### [Job A]
Answer these questions about the regex thread:
(i) What example string does the asker give in which BS must be changed?
(ii) In which editor does the asker say the work will be done?
(iii) What replacement pattern does the reply give for notepad++?
---------- Selected text ----------
Search and replace with particular phrase - regex

I need a help with mass search and replace using regex.
I have a longer strings where I need to look for any number and particular string - e.g. 321BS and I need to replace just the text string that I was looking for. So I need to look for BS in "gf test test2 321BS test" (the pattern is always the same just the position differs) and change just BS.
Can you please help me to find particular regex for this?
Update: I need t keep the number and change just the text string. I will be doing this notepad++. However I need a general funcion for this if possible. I am a rookie in regex. Moreover, is it possible to do it in Trados SDL Studio? Or how am i able to do it in excel file in bulk?
Thank you very much!

Your question is a bit vague, however, as I understand it you want to match any digits followed by BS, ie 123BS. You want to keep 123 but replace BS?
Regex: (\d+)BS matches 123BS
In notepad++ you can:
match (\d+)BS
replace \1NEWTEXT
This will replace 123BS with 123NEWTXT.
---------- Data in this exercise ----------
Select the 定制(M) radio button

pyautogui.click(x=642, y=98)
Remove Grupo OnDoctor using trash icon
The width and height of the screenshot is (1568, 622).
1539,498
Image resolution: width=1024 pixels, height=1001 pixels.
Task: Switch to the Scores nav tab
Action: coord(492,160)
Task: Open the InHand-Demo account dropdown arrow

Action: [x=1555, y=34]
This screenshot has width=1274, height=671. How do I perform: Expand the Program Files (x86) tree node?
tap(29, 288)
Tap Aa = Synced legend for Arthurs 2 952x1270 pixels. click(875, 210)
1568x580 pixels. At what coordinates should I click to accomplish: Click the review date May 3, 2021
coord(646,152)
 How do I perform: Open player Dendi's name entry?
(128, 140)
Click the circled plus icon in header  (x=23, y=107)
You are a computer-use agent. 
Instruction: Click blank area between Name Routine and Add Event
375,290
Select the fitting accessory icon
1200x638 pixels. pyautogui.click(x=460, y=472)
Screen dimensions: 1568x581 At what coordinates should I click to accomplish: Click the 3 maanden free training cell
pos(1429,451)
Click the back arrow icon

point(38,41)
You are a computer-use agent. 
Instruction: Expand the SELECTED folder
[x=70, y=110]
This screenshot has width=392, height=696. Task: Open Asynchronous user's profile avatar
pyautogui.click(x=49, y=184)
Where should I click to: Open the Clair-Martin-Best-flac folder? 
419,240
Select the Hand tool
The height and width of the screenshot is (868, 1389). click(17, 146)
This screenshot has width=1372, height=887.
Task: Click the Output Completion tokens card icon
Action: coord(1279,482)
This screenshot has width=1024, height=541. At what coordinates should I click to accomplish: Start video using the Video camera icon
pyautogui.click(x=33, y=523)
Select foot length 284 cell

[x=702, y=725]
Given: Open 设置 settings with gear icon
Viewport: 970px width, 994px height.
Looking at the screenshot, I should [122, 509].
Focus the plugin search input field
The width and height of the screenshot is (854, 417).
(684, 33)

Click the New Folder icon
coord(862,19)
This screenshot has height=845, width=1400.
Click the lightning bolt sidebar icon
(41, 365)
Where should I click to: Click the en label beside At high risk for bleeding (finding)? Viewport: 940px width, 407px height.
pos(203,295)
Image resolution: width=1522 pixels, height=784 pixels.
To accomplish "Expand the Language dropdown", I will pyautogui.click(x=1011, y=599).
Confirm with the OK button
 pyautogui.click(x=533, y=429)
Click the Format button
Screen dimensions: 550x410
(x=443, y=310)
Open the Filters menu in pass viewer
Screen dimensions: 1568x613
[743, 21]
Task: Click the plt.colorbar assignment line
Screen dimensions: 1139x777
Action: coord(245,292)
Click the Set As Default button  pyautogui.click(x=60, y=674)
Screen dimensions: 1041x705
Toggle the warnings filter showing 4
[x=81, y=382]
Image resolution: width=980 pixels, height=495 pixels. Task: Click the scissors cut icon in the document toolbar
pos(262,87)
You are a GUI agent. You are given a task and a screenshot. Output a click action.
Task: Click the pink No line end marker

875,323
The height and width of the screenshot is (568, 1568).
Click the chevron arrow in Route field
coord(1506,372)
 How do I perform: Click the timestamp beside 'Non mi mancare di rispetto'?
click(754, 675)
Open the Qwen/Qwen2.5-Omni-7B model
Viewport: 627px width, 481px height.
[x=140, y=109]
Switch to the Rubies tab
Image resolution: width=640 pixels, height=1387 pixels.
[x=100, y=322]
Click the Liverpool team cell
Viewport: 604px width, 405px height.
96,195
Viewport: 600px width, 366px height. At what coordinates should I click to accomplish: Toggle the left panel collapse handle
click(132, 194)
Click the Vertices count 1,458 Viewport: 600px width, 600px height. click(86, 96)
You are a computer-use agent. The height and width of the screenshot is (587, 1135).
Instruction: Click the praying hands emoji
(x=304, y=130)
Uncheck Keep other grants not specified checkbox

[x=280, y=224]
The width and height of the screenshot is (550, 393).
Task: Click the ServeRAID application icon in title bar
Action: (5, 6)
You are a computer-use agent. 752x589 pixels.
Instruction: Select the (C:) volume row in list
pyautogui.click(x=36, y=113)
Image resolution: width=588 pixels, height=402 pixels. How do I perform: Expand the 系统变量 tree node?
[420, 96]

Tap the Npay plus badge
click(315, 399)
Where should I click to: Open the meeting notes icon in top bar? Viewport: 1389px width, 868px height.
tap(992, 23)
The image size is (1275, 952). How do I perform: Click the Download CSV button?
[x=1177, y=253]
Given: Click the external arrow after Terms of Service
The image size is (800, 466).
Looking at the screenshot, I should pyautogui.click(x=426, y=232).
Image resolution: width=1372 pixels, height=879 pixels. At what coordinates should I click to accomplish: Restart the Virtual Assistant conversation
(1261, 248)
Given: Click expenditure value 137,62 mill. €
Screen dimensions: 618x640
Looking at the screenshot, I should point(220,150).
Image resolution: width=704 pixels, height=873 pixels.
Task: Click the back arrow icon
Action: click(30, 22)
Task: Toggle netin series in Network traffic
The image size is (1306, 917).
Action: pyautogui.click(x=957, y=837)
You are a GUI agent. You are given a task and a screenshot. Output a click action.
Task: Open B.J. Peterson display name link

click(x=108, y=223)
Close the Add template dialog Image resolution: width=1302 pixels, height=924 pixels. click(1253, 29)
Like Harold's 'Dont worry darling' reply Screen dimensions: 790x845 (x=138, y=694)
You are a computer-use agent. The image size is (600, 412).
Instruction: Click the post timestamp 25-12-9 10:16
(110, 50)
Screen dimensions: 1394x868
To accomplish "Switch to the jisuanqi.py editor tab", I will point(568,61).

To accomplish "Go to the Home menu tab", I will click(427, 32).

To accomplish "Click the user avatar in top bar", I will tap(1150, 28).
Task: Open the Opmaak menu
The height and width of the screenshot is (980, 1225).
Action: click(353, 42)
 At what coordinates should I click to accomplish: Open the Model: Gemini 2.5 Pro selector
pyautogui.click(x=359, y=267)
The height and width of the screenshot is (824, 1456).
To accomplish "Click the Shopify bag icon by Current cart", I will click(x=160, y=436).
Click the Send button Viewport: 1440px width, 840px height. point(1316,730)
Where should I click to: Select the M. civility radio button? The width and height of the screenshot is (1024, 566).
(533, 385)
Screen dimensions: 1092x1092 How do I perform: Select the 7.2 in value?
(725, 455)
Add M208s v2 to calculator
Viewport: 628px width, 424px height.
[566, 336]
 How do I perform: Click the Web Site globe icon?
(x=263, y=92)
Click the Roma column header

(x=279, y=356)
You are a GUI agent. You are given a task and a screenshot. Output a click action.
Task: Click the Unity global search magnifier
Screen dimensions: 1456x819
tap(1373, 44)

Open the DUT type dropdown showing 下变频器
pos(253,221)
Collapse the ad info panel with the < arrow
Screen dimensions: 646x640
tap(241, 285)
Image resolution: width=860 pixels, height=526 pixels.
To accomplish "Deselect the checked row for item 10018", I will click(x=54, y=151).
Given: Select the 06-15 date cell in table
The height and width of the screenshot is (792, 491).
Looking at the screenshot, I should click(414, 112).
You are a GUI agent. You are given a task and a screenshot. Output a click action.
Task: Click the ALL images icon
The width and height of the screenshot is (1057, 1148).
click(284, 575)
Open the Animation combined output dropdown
----------
### [Job B]
Transcribe the stored entries from the line containing "This screenshot has height=845, width=1400." through the line containing "Click the Vertices", inclusive, matching every line precisely.

### [Full output A]
(i) "gf test test2 321BS test"
(ii) Notepad++
(iii) \1NEWTEXT

### [Full output B]
This screenshot has height=845, width=1400.
Click the lightning bolt sidebar icon
(41, 365)
Where should I click to: Click the en label beside At high risk for bleeding (finding)? Viewport: 940px width, 407px height.
pos(203,295)
Image resolution: width=1522 pixels, height=784 pixels.
To accomplish "Expand the Language dropdown", I will pyautogui.click(x=1011, y=599).
Confirm with the OK button
 pyautogui.click(x=533, y=429)
Click the Format button
Screen dimensions: 550x410
(x=443, y=310)
Open the Filters menu in pass viewer
Screen dimensions: 1568x613
[743, 21]
Task: Click the plt.colorbar assignment line
Screen dimensions: 1139x777
Action: coord(245,292)
Click the Set As Default button  pyautogui.click(x=60, y=674)
Screen dimensions: 1041x705
Toggle the warnings filter showing 4
[x=81, y=382]
Image resolution: width=980 pixels, height=495 pixels. Task: Click the scissors cut icon in the document toolbar
pos(262,87)
You are a GUI agent. You are given a task and a screenshot. Output a click action.
Task: Click the pink No line end marker

875,323
The height and width of the screenshot is (568, 1568).
Click the chevron arrow in Route field
coord(1506,372)
 How do I perform: Click the timestamp beside 'Non mi mancare di rispetto'?
click(754, 675)
Open the Qwen/Qwen2.5-Omni-7B model
Viewport: 627px width, 481px height.
[x=140, y=109]
Switch to the Rubies tab
Image resolution: width=640 pixels, height=1387 pixels.
[x=100, y=322]
Click the Liverpool team cell
Viewport: 604px width, 405px height.
96,195
Viewport: 600px width, 366px height. At what coordinates should I click to accomplish: Toggle the left panel collapse handle
click(132, 194)
Click the Vertices count 1,458 Viewport: 600px width, 600px height. click(86, 96)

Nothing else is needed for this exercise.